Linux – How to Minimize Linux Server Reboots

kernellinuxpatch-management

Last week there were a fair few comments on a slashdot article about whether Unix (or Linux) machines ever need to be rebooted. More than a few of the commenters mentioned having machines with uptimes of several years.

As I understand it, linux boxes need to be rebooted fairly often to apply kernel patches, especially security related ones (such as the ac1db1tch3z exploit). Running uname -r after a 'yum update kernel' seems to show that the old kernel isn't loaded until a reboot.

My question is, how are these boxes achieving multiple year uptimes given this? A few possible solutions I've thought of

  1. The machines aren't production and/or exposed to users so the security patches aren't as much of a concern.
  2. All of the posters are using live patching services such as Ksplice
  3. The kernel security patches can be applied by reloading modules rather than the entire kernel.
  4. uname -r is reflecting incorrect information after a kernel patch, and the updated kernel is loaded after all.

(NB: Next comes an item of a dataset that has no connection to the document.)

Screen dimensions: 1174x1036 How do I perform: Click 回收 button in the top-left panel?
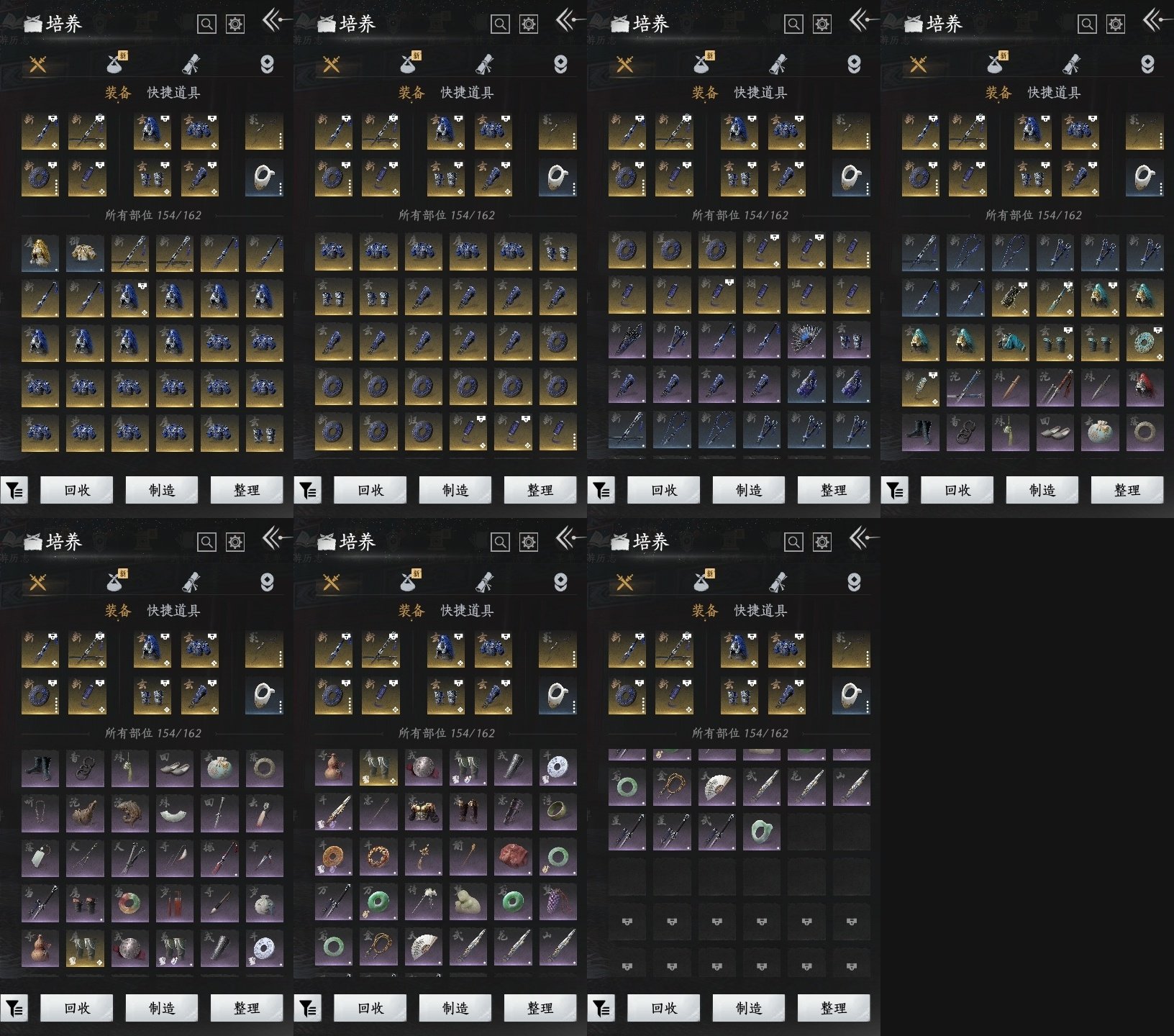click(x=77, y=491)
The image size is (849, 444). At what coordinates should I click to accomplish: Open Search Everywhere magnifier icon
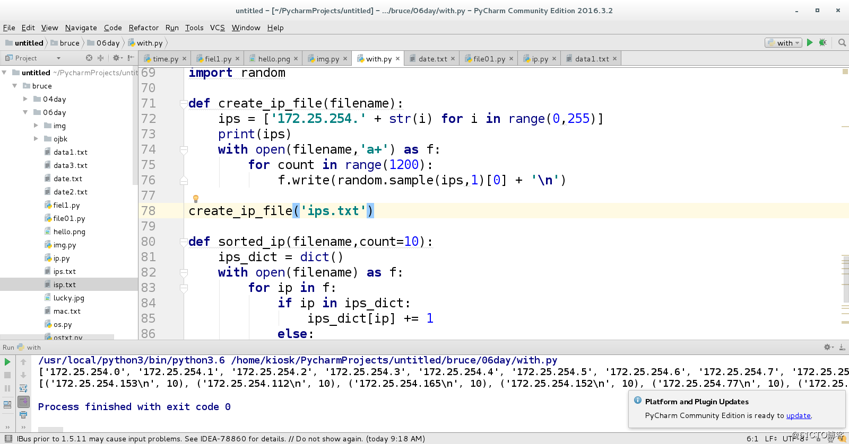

Are any of these explanations reasonable, or is there something I'm missing in my understanding? Is there another way to minimize the two dozen or so reboots necessary from the last two years?

Best Answer

I think the only time one need to reboot Linux machine is to replace the kernel. I have several machines running for more then 2 years but I maintain them based on "If it ain't broke, don't fix it" principle and that is how I achieve the uptime. Of course, if your servers exposed to external threats you will need to apply security fixes periodically, and some of them will require new kernel. I'm not aware of any way to do it reliably without rebooting the machine. There may be some tricks here but there is a good chance that you will compromise stability in the process and you will need to take machine into a single user mode. You will technically achieve the uptime but the machine will not be available to the end users during this time, so what's the point?

If the uptime is really critical for you, you may be interested in some form of HA/clustering solution when you can reboot one node of a cluster without affecting availability of the entire system. Otherwise just reboot.